The hero’s journey continues to the inner depths of an abyss, a dragon cave, a bottomless ocean, a deep underworld pit or, in modern myth, a Death Star or a Borg cube. At this point the hero hopefully discovers what the alchemists call the lapis (philosopher’s stone or inner human). There may be atonement with a father or a father figure, a sacred marriage, a theft, or perhaps a bargaining for the elixir of immortality.
Having found the proverbial Holy Grail within, the hero gains profound insight into the eternal, infinite connections among life, death, space, time, heaven and hell. But like Theseus after slaying the Minotaur at the center of the labyrinth, the hero must return to the world of day to day living. After his or her return to everyday life, he or she is symbolically reborn.
Concerning the journey to and from the underworld, the Hero understands well Plato‘s comments from his famous Cave Analogy about entering and exiting the cave.
The eyes may be confused in two ways and from two causes, coming from light into darkness as well as from darkness to light… the same applies to the soul.²
In practical terms, the hero’s quest is often confusing due to the sheer magnitude of fast paced change that’s involved. Not everyone finds their way out of the collective unconscious. Some simply go mad.
In myth and religion, Theseus found escaped from the labyrinth because he’d unwound a ball of thread that Ariadne had provided in advance. Moses and the persecuted chosen people were delivered from the Egyptians by the miraculous parting (and subsequent closing) of the Red Sea. And Jesus, after his death, descended to hell for three days before ascending to heaven.
Parallels among mythic and religious stories about the hero obviously differ in important details. In fact, the content of hero stories often varies quite radically. And each story arguably has a qualitatively different effect on those who invest their energy into them. However, Jung and Campbell contend that all the Hero stories display a basic structural similarity.³
In psychological terms hero stories point to a circular passage from ego → archetypes → self → archetypes → ego. On returning, being rescued or resurrected, the hero is transformed. He or she may reclaim former elements of the older personality but these are put to a new purpose, integrated within a new sense of self.
On the social level, the hero brings to society various boons of wisdom, and possibly miraculous abilities, gained from the underworld.

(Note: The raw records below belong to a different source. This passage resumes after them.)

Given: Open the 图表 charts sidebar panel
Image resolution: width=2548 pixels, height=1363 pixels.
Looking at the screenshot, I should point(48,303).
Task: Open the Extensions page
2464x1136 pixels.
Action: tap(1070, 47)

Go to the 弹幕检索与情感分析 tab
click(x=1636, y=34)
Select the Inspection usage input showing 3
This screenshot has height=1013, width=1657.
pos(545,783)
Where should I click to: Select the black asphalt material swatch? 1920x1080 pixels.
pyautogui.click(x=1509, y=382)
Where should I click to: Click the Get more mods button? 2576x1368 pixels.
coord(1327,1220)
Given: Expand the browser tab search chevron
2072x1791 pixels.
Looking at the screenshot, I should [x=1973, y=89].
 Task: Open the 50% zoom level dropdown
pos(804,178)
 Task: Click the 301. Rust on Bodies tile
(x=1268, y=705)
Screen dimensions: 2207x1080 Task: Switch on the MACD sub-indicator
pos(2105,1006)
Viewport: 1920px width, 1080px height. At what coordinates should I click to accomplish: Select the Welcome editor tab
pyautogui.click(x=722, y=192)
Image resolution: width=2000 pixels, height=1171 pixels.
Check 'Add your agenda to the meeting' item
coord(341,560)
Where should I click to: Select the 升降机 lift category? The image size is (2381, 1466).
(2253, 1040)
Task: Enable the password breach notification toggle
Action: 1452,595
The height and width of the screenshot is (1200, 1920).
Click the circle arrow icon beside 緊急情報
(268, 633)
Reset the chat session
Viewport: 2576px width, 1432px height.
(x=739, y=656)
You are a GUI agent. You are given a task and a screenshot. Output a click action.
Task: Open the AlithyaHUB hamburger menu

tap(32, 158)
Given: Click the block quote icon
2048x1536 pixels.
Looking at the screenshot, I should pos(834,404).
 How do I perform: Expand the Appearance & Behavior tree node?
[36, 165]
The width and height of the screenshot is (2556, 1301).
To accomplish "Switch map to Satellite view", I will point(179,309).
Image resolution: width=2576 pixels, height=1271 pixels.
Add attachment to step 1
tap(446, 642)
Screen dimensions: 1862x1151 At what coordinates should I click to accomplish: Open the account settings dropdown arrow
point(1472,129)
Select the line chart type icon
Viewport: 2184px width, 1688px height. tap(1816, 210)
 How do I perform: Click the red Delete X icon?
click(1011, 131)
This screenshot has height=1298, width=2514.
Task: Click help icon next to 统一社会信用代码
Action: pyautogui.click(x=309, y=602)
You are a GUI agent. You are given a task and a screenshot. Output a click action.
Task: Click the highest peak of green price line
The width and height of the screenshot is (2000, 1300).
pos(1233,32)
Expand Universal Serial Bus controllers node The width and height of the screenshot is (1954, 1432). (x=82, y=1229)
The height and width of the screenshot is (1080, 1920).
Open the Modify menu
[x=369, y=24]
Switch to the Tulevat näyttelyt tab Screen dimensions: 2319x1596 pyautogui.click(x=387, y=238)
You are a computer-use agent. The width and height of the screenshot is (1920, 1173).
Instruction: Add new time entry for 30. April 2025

¹ For an unusually good summary of Plato’s theories about the soul, see Herschel Baker, The Image of Man: A Study of the Idea of Human Dignity in Classical Antiquity, the Middle Ages, and the Renaissance (1961).
² G. M. A. Grube (trans.), Plato’s Republic, Indianapolis: Hackett, 1974, p. 170 [par 518a].
³ Campbell notes that the film Star Wars is a contemporary reenactment of the hero myth, rendering ancient stories and motifs into images that speak to people today.